SL Tribune raises a question about his motives-

Whenever public officials in the West gather to talk about “taking back” (transferring) the U.S. public lands to state ownership, the name Ken Ivory is likely to show up.

We first first heard of this Utah state legislator about two years ago. He has been traveling to a number of Western states to spread the message and apparently to recruit county commissions into signing up their counties (at a hefty fee) to support the movement. “Cody Coyote” from Park County, Wyoming first alerted us to this method of joining in a lengthy comment to the earlier Wildlife News article “Federal public land equals freedom to roam.”  An interesting question is how many county commissions asked their constituents, or even told them they had taken such a controversial step?

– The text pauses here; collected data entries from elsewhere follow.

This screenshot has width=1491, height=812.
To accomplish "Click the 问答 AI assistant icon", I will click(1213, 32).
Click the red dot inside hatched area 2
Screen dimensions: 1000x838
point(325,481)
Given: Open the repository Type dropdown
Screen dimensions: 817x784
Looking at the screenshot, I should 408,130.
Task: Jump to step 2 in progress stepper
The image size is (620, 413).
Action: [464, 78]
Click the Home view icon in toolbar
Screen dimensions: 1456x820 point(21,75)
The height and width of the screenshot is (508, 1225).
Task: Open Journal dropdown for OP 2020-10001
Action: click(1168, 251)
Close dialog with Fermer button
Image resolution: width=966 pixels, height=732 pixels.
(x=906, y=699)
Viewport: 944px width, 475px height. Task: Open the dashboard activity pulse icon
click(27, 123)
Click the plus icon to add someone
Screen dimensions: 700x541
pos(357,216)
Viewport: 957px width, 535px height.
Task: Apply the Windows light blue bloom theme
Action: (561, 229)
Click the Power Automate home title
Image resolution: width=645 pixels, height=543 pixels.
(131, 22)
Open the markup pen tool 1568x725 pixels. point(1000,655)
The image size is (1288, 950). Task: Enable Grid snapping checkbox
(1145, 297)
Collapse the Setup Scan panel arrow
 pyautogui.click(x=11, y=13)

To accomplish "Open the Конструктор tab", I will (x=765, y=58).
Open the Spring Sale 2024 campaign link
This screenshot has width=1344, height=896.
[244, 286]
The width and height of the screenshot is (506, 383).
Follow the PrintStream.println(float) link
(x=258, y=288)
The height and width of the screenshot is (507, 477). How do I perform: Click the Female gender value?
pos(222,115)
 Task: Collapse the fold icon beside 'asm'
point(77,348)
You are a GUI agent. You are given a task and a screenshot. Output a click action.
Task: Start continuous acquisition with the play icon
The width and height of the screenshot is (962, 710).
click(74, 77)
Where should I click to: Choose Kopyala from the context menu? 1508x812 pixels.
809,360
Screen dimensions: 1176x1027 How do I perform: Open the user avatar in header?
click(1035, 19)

Now Paul Rolly of the Salt Lake Tribune has taken a closer look at Ken Ivory and his concern about the federal government owning these lands instead of the states. Ivory likes to point to the Constitution as his motivation. So does Cliven Bundy, and apparently too at least one of his children who cited the document as justification for illegally riding his ATV up a closed trail in the Native American ruins area of Recapture Canyon in SE Utah.

Despite the talk about the Constitution, it looks like the word of the Framers is only part of the equation.

Here is the story. Rolly: Lawmaker’s constitutional causes earn him money. By Paul Rolly. The Salt Lake Tribune. First Published May 24 2014.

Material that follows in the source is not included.